Flat organizational structures require different managing skills, and "people who enter into these situations thinking that authority is only wielded by making demands and giving orders are not going to succeed," Dr. Beaudin said.

"The first thing people need to have is a very different mindset. The starting point is really one of collaboration, and that means that, whatever you are trying to influence, you really need to find some measure of give and take," he said.

"The second thing that people need to work on is the quality of their relationships. And that's probably the most difficult component for people to be successful at, because people really neglect their relationships in the workplace."

Negotiating skills are critical, Dr. Beaudin said. "If you are trying to make yourself look good at the expense of others, people will smell that right away."

It is not unusual for people to find themselves on cross-departmental teams or special projects - responsible for producing results, but with no particular authority over their colleagues. This is a situation "where you can easily come across as being political and manipulative … and find that's the main trap that people can fall into in these situations," Dr. Beaudin said.

Executive recruiter Mark Palmer of Toronto-based Palmer and Co. said flexibility, adaptability, influencing skills and relationship-building skills are typically the qualities most sought by employers when they are filling senior positions.

There is also a growing recognition that good employees will leave organizations where they are not involved in meaningful, engaging work.

Nothing kills passion faster than managers with a tight grip, Mr.
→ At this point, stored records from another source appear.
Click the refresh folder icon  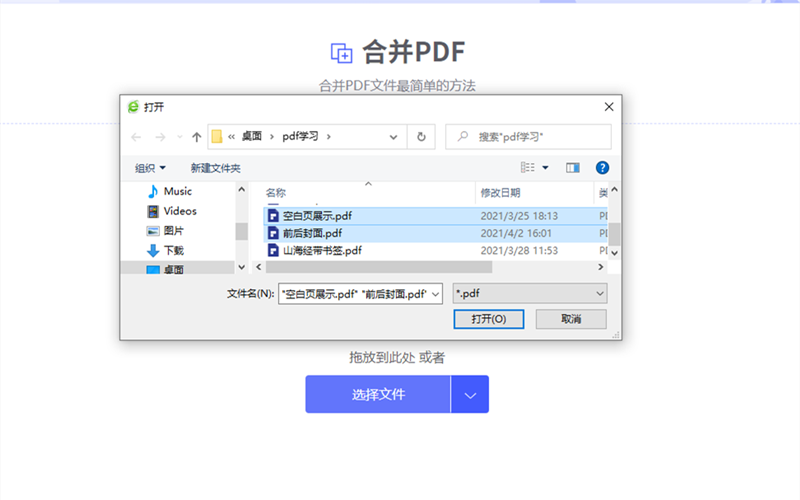(x=421, y=137)
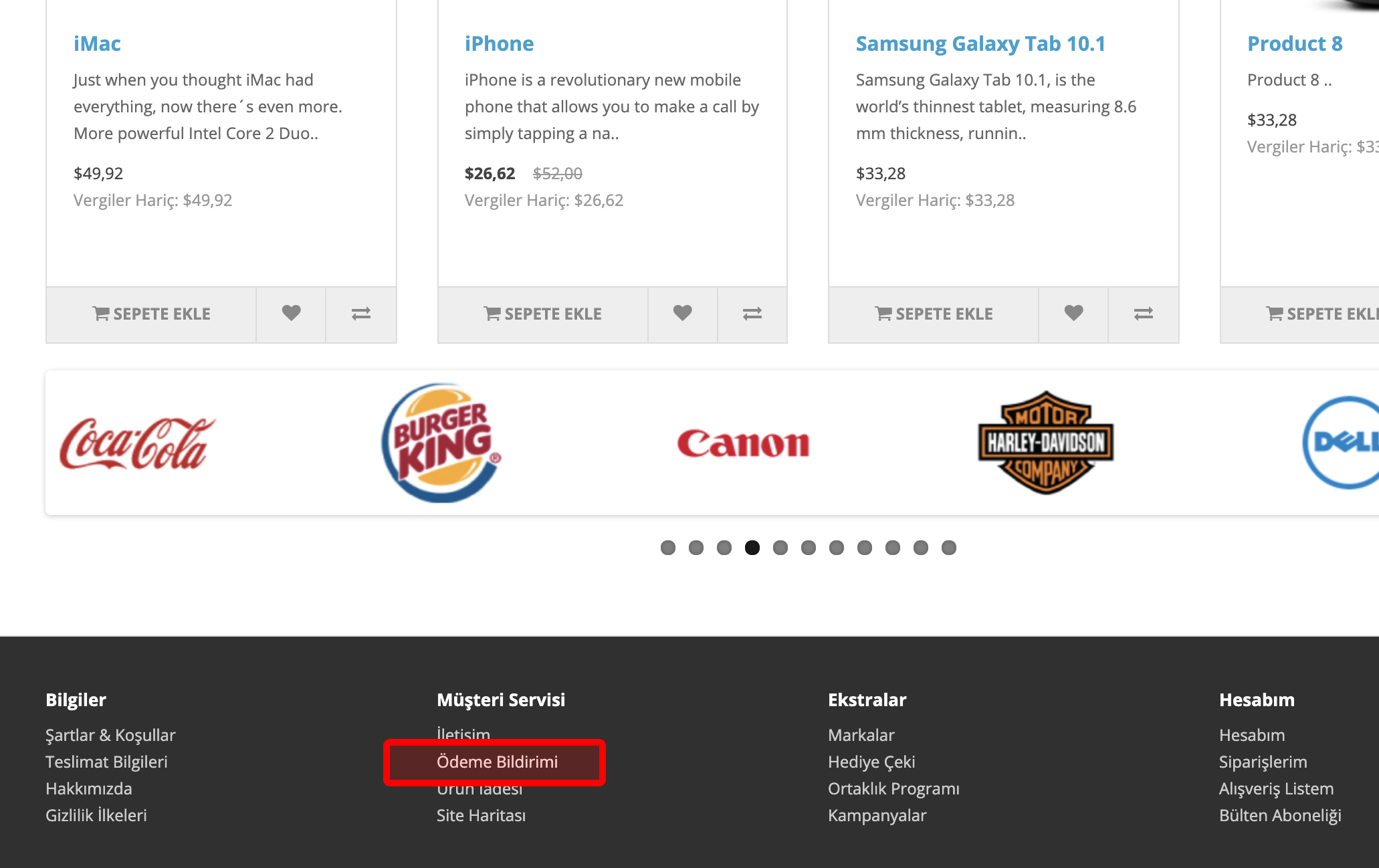Compare iPhone using arrows icon

point(752,314)
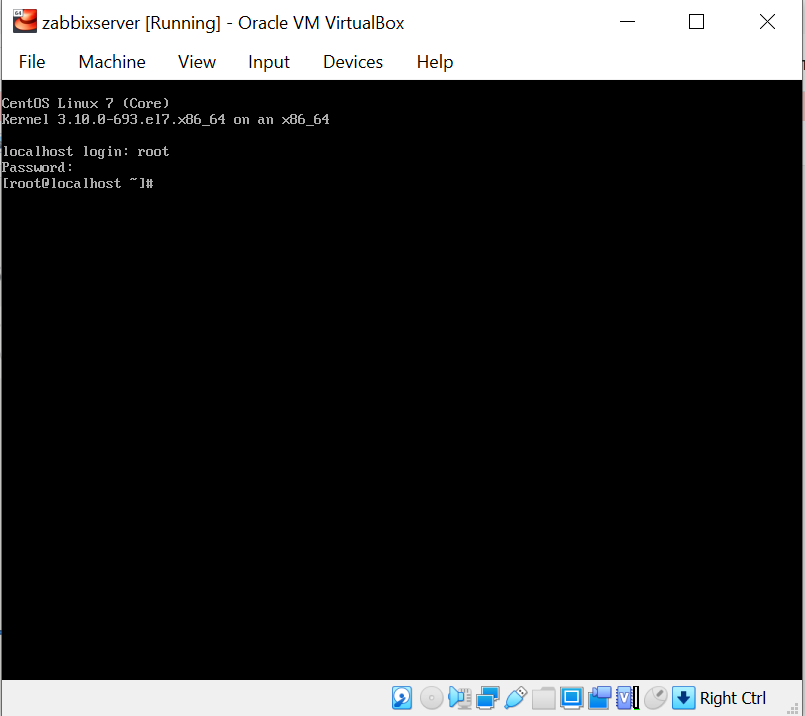Open the Machine menu
The height and width of the screenshot is (716, 805).
pos(111,61)
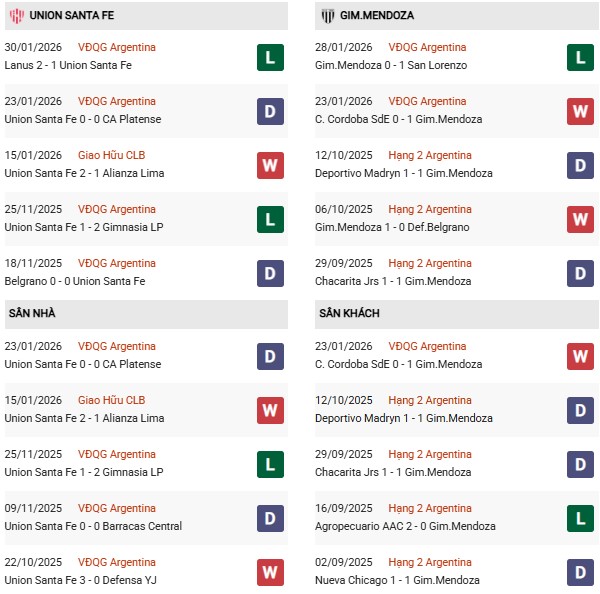
Task: Click the Union Santa Fe team logo
Action: 16,16
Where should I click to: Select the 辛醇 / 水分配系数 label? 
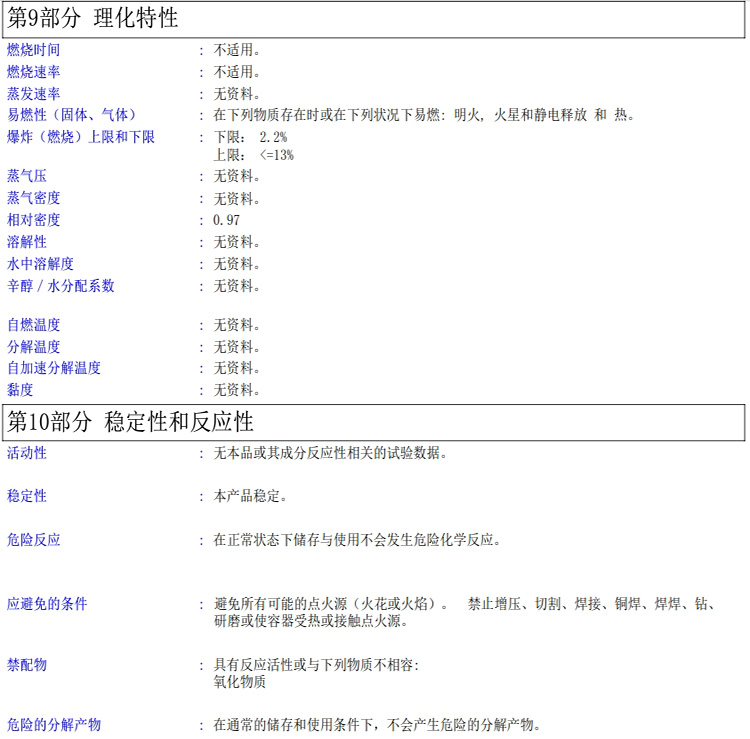click(60, 286)
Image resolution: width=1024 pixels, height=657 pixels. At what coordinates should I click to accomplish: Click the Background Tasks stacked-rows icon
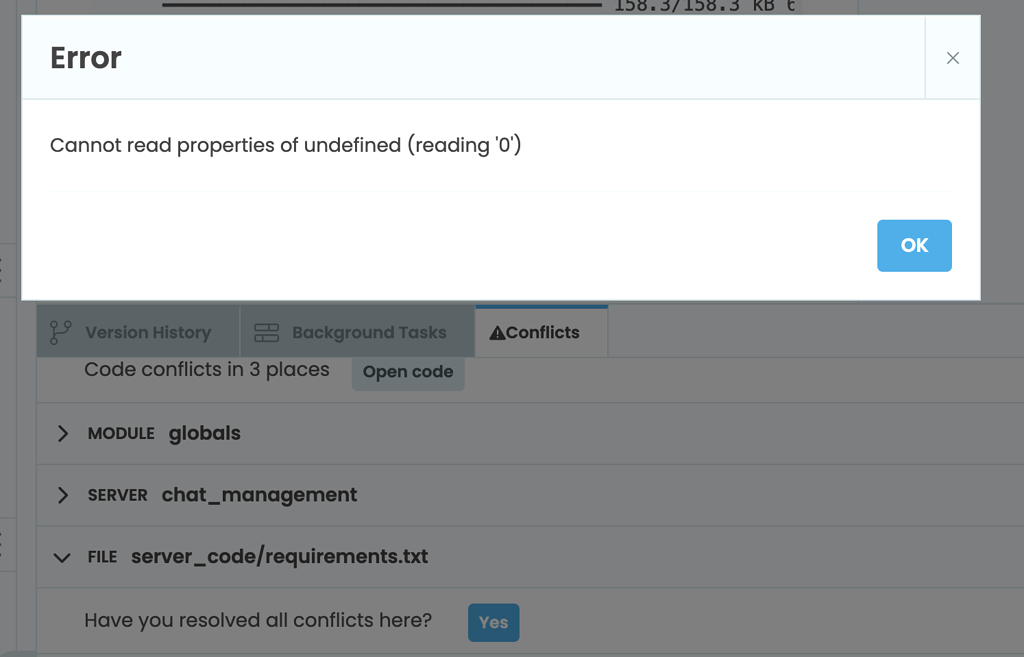[266, 332]
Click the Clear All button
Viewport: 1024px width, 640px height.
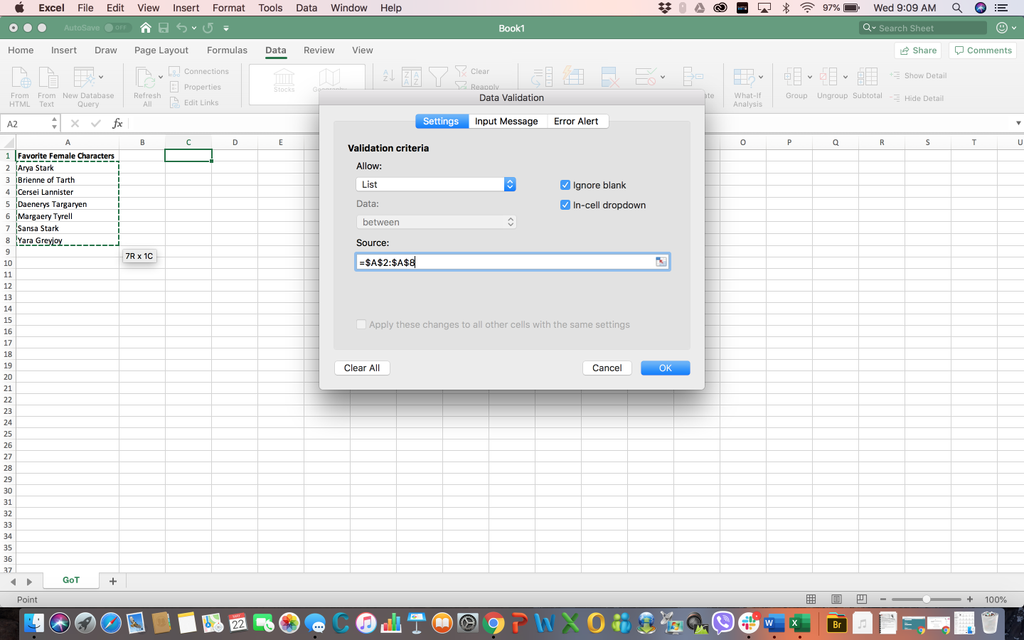(x=361, y=367)
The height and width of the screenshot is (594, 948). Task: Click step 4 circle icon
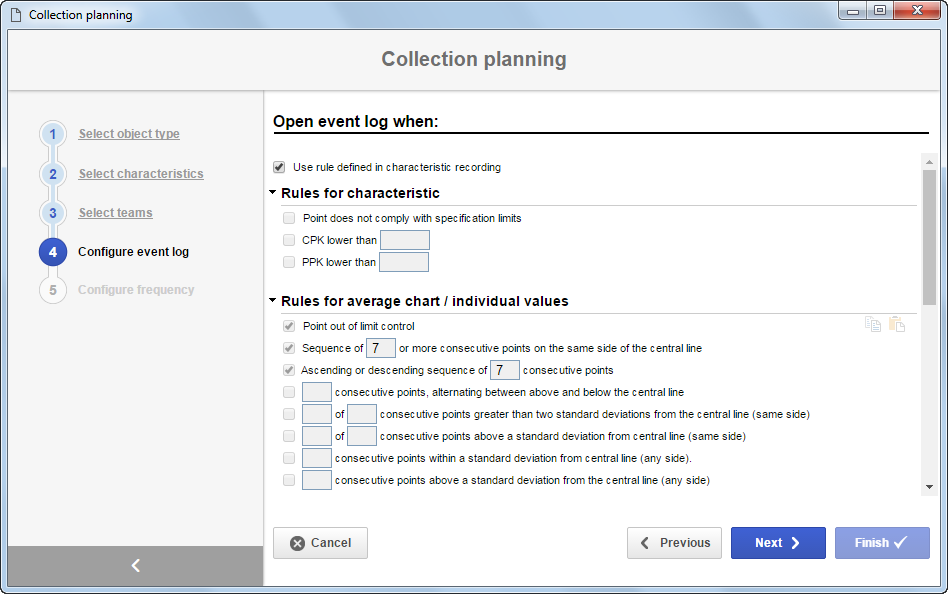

Chapman said. "I won't be going in as the CEO, who they have to seek approval from," he stressed. "I will be contributing to the meeting, collaborating."

CEOs who recognize that thought leadership isn't top-down but can be bottom-up - particularly those that offer professional or creative services - will gain a competitive edge.

"Thought leadership is their intellectual property," Mr. Palmer said.

"If it's an environment where ideas are suffocated, you are not going to get the creative thinking that a client like Sun Life is looking for in an agency like Capital C."

Mr. Chapman said there are a lot of prima donnas in his industry.

"If you come here, I can promise you three things - head, heart and hands. If you come in here and are willing to work collaboratively, you're going to get intellectual stimulation, you are going to get an emotional reward . . . and you are going to get to practice your craft at a level you might not have before, because - in your previous existence - chances are, no matter what you did, it had to be approved upstairs."